** START Available records **

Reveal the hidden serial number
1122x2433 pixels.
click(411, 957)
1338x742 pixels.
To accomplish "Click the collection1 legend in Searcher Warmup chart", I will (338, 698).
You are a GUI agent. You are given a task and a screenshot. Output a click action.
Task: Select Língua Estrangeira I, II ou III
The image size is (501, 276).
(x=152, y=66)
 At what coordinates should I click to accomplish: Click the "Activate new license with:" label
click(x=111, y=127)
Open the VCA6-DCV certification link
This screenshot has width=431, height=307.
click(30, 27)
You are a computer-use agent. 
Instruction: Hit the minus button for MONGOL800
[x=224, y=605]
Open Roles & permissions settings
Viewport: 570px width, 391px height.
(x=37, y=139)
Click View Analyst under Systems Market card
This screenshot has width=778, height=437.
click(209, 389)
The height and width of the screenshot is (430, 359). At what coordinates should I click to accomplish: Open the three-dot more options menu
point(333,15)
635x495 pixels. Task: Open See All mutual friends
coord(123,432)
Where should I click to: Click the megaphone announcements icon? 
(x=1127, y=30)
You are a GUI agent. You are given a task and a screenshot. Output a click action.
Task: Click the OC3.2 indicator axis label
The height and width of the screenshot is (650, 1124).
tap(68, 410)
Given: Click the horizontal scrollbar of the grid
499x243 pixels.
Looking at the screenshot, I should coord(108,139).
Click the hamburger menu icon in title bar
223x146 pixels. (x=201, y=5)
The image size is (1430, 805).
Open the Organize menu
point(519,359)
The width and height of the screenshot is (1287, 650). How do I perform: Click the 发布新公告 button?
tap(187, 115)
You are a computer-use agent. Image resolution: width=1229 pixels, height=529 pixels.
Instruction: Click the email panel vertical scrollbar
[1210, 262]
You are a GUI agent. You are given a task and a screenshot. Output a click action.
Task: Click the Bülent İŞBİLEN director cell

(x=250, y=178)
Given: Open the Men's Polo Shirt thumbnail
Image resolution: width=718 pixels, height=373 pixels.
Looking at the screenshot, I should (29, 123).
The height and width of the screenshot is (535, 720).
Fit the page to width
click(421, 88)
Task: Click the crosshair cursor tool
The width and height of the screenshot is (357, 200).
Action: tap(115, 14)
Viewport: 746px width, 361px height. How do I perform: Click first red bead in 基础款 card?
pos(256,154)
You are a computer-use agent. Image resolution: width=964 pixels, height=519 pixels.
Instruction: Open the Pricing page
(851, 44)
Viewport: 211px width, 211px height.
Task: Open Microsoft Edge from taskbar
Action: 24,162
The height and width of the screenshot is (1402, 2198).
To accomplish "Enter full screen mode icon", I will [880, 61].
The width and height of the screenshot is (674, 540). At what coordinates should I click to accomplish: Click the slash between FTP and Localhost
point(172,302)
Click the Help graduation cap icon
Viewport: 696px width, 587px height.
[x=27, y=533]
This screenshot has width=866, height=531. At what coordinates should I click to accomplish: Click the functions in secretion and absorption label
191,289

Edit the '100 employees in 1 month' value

** END Available records **

**Work required**
Reproduce the items starting at the line containing "Open the VCA6-DCV certification link" and ending at the line containing "tap(68, 410)", with "Instruction" changed to "Command" and everything else left unchanged.

**Exercise response**
Open the VCA6-DCV certification link
This screenshot has width=431, height=307.
click(30, 27)
You are a computer-use agent. 
Command: Hit the minus button for MONGOL800
[x=224, y=605]
Open Roles & permissions settings
Viewport: 570px width, 391px height.
(x=37, y=139)
Click View Analyst under Systems Market card
This screenshot has width=778, height=437.
click(209, 389)
The height and width of the screenshot is (430, 359). At what coordinates should I click to accomplish: Open the three-dot more options menu
point(333,15)
635x495 pixels. Task: Open See All mutual friends
coord(123,432)
Where should I click to: Click the megaphone announcements icon? 
(x=1127, y=30)
You are a GUI agent. You are given a task and a screenshot. Output a click action.
Task: Click the OC3.2 indicator axis label
The height and width of the screenshot is (650, 1124).
tap(68, 410)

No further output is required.